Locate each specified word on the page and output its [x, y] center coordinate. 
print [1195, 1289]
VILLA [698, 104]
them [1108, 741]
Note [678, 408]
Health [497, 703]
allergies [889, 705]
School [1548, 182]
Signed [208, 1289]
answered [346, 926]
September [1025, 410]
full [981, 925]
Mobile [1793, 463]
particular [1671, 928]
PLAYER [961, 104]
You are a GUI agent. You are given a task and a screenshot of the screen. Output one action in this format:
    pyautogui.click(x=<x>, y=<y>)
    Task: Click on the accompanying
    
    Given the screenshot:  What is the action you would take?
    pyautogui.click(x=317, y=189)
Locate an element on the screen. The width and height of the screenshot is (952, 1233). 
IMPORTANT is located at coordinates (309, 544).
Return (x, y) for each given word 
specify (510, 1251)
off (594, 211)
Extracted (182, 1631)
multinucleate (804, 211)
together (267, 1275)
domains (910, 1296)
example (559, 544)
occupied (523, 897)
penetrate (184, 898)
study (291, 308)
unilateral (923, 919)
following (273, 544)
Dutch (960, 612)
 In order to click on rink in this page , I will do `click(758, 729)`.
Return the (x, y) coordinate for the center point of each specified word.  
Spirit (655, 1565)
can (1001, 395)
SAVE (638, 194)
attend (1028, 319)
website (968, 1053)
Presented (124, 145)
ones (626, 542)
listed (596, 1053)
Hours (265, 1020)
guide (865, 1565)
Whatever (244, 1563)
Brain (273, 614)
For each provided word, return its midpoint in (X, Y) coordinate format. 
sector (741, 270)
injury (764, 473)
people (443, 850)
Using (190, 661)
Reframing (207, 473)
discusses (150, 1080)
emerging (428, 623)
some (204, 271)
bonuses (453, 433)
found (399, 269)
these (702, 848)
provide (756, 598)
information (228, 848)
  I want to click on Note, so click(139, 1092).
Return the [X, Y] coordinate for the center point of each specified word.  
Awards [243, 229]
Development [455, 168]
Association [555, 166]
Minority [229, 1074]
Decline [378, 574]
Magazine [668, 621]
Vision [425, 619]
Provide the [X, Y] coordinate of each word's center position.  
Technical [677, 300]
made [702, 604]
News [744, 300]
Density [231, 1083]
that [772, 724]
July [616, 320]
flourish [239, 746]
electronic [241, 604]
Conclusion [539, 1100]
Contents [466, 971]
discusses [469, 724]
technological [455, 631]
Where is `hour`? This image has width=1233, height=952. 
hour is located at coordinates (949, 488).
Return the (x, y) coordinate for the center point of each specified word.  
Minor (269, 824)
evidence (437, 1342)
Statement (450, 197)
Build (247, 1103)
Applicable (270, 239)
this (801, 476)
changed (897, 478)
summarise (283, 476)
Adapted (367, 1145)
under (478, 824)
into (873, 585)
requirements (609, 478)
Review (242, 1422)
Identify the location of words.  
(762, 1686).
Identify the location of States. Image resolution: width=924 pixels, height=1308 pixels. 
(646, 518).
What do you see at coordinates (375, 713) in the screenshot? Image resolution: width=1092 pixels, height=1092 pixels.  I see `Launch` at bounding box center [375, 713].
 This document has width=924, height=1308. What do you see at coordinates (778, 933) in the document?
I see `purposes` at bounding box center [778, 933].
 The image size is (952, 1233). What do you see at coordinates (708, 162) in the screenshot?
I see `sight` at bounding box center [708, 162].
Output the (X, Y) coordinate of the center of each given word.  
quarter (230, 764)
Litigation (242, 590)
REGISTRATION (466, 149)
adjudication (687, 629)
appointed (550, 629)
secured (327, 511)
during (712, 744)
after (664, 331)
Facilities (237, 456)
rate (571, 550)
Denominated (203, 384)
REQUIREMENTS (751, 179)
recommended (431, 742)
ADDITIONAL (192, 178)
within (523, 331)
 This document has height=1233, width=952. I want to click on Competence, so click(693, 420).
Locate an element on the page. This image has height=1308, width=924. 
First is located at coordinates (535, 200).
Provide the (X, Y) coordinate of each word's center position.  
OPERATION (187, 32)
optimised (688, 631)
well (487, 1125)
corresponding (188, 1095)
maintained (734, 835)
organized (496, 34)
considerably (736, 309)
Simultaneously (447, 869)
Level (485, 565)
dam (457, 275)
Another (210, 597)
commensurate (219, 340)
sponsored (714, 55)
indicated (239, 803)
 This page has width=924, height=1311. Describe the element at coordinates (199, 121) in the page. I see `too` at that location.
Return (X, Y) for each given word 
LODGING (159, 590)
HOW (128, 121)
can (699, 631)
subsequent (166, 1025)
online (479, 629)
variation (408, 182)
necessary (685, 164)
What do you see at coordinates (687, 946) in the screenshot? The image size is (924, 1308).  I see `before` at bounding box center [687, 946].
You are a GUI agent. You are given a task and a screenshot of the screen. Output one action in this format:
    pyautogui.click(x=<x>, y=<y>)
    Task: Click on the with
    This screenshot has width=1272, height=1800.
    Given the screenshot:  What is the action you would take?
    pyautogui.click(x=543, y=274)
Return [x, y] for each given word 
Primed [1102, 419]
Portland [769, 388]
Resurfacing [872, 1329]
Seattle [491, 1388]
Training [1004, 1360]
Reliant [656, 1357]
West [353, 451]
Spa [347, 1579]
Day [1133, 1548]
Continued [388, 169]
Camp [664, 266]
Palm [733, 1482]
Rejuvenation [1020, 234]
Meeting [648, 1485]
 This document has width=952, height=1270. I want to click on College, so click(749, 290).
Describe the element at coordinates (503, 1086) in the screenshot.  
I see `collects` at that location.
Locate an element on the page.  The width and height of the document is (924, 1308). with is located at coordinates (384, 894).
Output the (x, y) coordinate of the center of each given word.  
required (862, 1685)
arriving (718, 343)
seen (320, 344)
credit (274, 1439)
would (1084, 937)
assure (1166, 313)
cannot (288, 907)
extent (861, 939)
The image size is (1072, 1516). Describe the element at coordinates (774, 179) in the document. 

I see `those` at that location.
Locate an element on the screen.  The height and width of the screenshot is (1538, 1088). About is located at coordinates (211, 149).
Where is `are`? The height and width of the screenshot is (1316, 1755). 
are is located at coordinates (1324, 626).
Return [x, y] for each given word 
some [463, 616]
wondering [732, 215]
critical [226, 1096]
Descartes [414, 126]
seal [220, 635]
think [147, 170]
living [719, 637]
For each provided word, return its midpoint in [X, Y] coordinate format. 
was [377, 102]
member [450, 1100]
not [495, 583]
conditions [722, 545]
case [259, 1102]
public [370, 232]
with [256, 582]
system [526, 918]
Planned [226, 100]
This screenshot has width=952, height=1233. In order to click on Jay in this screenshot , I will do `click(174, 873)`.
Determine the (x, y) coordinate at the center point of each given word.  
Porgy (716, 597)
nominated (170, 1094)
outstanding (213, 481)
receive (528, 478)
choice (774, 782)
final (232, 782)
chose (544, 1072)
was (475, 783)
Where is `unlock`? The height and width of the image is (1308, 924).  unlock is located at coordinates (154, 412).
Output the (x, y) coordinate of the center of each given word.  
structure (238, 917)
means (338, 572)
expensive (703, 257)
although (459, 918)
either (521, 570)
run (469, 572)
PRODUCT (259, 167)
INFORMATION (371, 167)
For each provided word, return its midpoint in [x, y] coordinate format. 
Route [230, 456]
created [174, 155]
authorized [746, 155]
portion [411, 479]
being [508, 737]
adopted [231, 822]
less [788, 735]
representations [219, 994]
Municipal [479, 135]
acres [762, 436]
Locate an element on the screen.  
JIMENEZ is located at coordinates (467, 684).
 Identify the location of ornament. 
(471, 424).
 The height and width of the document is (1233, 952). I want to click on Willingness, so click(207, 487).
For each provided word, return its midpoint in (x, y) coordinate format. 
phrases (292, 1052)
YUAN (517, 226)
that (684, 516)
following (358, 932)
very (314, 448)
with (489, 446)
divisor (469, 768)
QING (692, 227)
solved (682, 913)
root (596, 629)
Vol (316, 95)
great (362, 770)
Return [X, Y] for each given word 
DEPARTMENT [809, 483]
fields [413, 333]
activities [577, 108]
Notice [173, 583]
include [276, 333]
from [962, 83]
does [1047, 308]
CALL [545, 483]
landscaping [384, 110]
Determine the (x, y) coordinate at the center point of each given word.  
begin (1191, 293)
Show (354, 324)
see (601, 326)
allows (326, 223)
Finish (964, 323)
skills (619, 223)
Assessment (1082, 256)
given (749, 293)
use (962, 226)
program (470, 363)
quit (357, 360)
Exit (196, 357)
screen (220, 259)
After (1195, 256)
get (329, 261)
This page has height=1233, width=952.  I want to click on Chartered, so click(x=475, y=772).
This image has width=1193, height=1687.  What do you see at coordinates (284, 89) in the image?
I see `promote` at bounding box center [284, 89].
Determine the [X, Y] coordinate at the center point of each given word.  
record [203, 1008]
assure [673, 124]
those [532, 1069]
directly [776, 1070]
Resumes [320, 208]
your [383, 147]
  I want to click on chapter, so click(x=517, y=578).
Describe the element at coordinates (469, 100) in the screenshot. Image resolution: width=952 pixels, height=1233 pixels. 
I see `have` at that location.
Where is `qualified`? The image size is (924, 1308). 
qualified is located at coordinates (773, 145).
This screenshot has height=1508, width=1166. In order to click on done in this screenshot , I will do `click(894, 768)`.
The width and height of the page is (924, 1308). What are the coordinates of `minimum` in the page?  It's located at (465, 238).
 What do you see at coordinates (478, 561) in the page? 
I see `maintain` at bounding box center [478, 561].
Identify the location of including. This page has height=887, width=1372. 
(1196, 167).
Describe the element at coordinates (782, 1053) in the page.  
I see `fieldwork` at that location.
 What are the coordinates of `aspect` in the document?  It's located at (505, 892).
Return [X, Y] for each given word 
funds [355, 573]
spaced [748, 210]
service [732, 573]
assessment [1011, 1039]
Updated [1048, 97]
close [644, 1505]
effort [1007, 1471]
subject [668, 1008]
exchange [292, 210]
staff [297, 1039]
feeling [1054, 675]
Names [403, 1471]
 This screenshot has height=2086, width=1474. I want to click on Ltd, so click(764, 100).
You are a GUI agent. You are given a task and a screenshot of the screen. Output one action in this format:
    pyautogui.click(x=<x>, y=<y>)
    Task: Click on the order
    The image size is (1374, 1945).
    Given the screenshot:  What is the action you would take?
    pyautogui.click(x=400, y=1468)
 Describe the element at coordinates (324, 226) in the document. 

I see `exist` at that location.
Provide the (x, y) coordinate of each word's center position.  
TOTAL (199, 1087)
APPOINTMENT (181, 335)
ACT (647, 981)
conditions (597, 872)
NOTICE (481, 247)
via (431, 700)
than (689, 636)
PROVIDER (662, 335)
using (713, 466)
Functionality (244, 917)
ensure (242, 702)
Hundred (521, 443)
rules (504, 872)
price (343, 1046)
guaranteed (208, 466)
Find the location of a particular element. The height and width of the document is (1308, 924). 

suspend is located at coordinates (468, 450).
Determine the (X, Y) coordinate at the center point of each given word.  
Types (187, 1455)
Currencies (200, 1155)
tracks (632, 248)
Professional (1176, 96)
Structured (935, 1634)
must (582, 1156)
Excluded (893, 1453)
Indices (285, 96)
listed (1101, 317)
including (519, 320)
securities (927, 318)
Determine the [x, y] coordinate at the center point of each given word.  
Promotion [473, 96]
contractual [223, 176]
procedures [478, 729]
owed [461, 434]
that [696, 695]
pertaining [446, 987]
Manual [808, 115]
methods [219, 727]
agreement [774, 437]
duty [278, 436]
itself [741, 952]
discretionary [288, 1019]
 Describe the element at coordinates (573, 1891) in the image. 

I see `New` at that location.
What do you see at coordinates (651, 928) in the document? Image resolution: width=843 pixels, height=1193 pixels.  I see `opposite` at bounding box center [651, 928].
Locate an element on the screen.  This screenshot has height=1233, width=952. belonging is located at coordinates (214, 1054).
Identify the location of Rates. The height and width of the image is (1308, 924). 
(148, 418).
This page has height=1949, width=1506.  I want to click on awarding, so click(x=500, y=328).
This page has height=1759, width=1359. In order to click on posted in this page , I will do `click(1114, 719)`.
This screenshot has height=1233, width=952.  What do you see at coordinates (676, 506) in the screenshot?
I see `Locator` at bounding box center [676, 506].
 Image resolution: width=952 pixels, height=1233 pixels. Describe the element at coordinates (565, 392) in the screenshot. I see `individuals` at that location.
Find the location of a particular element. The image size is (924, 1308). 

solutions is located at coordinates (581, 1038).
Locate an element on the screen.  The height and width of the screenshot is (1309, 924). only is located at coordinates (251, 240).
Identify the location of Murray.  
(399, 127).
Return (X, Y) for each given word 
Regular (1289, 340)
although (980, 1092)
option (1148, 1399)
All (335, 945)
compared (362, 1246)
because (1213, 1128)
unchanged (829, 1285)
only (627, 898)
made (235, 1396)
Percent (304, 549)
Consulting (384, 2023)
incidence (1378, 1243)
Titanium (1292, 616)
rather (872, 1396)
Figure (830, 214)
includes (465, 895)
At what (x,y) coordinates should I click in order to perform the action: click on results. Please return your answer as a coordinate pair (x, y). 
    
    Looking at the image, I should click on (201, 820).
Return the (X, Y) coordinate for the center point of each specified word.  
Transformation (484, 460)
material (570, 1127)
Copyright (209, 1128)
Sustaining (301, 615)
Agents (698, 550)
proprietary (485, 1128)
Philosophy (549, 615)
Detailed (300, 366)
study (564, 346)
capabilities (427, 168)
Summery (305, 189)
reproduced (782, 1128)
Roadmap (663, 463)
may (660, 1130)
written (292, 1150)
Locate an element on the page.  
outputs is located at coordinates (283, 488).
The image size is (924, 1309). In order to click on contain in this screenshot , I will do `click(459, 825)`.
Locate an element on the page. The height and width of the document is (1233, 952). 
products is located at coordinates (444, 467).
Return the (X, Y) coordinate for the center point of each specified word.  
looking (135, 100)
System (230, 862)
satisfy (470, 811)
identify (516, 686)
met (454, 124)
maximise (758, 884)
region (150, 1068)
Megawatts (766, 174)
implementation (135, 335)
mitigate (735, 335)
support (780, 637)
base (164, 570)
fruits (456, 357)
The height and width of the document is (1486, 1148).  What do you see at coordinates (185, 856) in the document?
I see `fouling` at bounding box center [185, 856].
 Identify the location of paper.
++++++
[What to do]:
Copy the records above word for word, starting with the line that contains "PRODUCT (259, 167)" and going on through the line that contains "JIMENEZ is located at coordinates (467, 684).".

[Solution]:
PRODUCT (259, 167)
INFORMATION (371, 167)
For each provided word, return its midpoint in [x, y] coordinate format. 
Route [230, 456]
created [174, 155]
authorized [746, 155]
portion [411, 479]
being [508, 737]
adopted [231, 822]
less [788, 735]
representations [219, 994]
Municipal [479, 135]
acres [762, 436]
Locate an element on the screen.  
JIMENEZ is located at coordinates (467, 684).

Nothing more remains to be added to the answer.